The raincoat is built from the ground up to look like the unassuming mac of British tradition, but perform at a higher level — which is to say to more ably keep out the rain. It achieves this chiefly by having a big chunk of its surface fortified with two or three more layers of cloth than common standard.
The raincoat has a saddle shoulder. This gives it the smart seams of an inset sleeve, but the soft silhouette of a raglan sleeve. Straddling the channel between the saddle sleeve is a panel — it looks like an over-shoulder yoke — which offers two additional layers of cloth between person and precipitation.
Five pockets adorn the front of the coat. One and two are a pair of large pockets covered by flaps, one on each side. Then, three, on the right side as worn, is a smaller ticket pocket, and this too has its own little flap.
The fourth and fifth pockets are in-seam warmer pockets, stationed below the flapped pockets. Suffice to say, their coordinates are precisely at the point for the comfortable in-plunging of hands, and are also plenty deep to relax the digits once inside. Strong, too: the bags are a tough cotton.
The main pockets have a hidden button fastening, thanks to a fly panel built on the underside of the flaps. This keeps the flaps in place, making them more secure when the contents of the pockets is best kept out of the rain, and generally stops them flapping around as flaps are, inevitably, over time wont to do.
The buttons on the raincoat are horn — dark in colour and matte in finish — and each is a little different from one to the next. They are in that regard as if alpha-keratin snowflakes — such is the beauty of being a product of a high-grade natural material, rather than, say, a plastic replica.

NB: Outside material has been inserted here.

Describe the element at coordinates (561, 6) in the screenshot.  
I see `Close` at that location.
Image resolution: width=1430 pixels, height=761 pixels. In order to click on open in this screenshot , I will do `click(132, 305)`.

A vent bisects the lower back of the raincoat, which opens up when angling to sit down in, say, a motor car or a mode of public conveyance.
Inside the raincoat are three pockets — bringing the total to eight. There's a small pocket on the left and right sides at chest height, and lower, on the left side, a wider, deeper pocket, which would traditionally have been used for a newspaper, and which serves well for the storage of larger personal belongings.
Maintaining its fervent anti-rain commitment, the raincoat augments its full body and sleeve lining — slinky satin that makes a joy of sliding it on and off — with an extra panel, across the upper back, made from the same material as the outer. It means one's back stays dry even in the dankest downpour.
Crisp, light cotton from Scotland, this, with a water-repellent finish. It has a very high number of fine threads per inch, so is smoother, stronger, and, crucially in this case, better in the rain than your average cotton. It is highly breathable, too, and is highly adept at wicking moisture away from the body.